ExpVid:实验视频理解与推理基准
ExpVid: A Benchmark for Experiment Video Understanding & Reasoning
October 13, 2025
作者: Yicheng Xu, Yue Wu, Jiashuo Yu, Ziang Yan, Tianxiang Jiang, Yinan He, Qingsong Zhao, Kai Chen, Yu Qiao, Limin Wang, Manabu Okumura, Yi Wang
cs.AI
摘要
多模态大语言模型(MLLMs)在解读复杂实验流程以加速科学发现方面展现出巨大潜力。然而,由于现有基准测试未能充分体现真实实验室工作,尤其是湿实验室环境中的细粒度与长期性特征,其真实能力尚不明确。为填补这一空白,我们推出了ExpVid,这是首个旨在系统评估MLLMs在科学实验视频上表现的基准测试。ExpVid精选自同行评审的视频出版物,采用了一个新的三层任务体系,该体系映射了科学研究的全过程:(1)对工具、材料及动作的细粒度感知;(2)步骤顺序与完整性的程序理解;(3)将整个实验与其发表结论相连接的科学推理。我们的视觉中心标注流程,结合自动化生成与多学科专家验证,确保任务要求视觉基础。我们在ExpVid上评估了19个领先的MLLMs,发现尽管它们在粗粒度识别上表现出色,但在区分细微差别、追踪状态随时间变化以及将实验程序与科学成果关联方面存在困难。我们的结果揭示了专有模型与开源模型之间,尤其是在高阶推理能力上的显著性能差距。ExpVid不仅提供了一个诊断工具,还为开发能够成为科学实验可信伙伴的MLLMs绘制了发展路线图。
English
Multimodal Large Language Models (MLLMs) hold promise for accelerating
scientific discovery by interpreting complex experimental procedures. However,
their true capabilities are poorly understood, as existing benchmarks neglect
the fine-grained and long-horizon nature of authentic laboratory work,
especially in wet-lab settings. To bridge this gap, we introduce ExpVid, the
first benchmark designed to systematically evaluate MLLMs on scientific
experiment videos. Curated from peer-reviewed video publications, ExpVid
features a new three-level task hierarchy that mirrors the scientific process:
(1) Fine-grained Perception of tools, materials, and actions; (2) Procedural
Understanding of step order and completeness; and (3) Scientific Reasoning that
connects the full experiment to its published conclusions. Our vision-centric
annotation pipeline, combining automated generation with multi-disciplinary
expert validation, ensures that tasks require visual grounding. We evaluate 19
leading MLLMs on ExpVid and find that while they excel at coarse-grained
recognition, they struggle with disambiguating fine details, tracking state
changes over time, and linking experimental procedures to scientific outcomes.

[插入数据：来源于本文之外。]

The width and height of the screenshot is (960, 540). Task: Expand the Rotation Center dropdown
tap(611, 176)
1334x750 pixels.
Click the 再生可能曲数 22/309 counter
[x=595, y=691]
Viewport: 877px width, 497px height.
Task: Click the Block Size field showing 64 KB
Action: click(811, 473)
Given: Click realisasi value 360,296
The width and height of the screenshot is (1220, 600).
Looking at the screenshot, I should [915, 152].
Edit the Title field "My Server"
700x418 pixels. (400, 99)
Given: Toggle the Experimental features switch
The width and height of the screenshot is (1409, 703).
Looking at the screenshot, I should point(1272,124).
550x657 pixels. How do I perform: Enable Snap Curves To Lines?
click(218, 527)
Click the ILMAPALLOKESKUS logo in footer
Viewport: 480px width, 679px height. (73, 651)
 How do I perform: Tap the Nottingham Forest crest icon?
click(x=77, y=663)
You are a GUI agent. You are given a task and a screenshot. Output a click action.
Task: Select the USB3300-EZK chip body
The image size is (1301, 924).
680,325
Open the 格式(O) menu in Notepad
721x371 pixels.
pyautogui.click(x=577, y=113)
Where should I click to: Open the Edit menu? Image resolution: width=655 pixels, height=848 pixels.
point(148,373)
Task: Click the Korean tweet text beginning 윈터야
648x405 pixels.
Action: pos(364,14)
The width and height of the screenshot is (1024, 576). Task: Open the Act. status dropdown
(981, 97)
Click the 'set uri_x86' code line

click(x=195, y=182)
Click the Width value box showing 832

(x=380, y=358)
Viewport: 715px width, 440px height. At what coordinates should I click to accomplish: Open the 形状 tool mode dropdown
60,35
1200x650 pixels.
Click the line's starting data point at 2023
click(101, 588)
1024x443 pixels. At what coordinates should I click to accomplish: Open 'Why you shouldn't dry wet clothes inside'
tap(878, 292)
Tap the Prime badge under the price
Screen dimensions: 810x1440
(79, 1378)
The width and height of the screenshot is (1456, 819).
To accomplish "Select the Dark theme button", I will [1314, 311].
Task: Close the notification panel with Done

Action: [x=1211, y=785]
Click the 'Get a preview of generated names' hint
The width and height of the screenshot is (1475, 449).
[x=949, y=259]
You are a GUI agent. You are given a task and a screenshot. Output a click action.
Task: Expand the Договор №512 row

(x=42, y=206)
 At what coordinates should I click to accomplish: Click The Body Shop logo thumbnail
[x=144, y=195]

Our results reveal a notable performance gap between proprietary and
open-source models, particularly in high-order reasoning. ExpVid not only
provides a diagnostic tool but also charts a roadmap for developing MLLMs
capable of becoming trustworthy partners in scientific experimentation.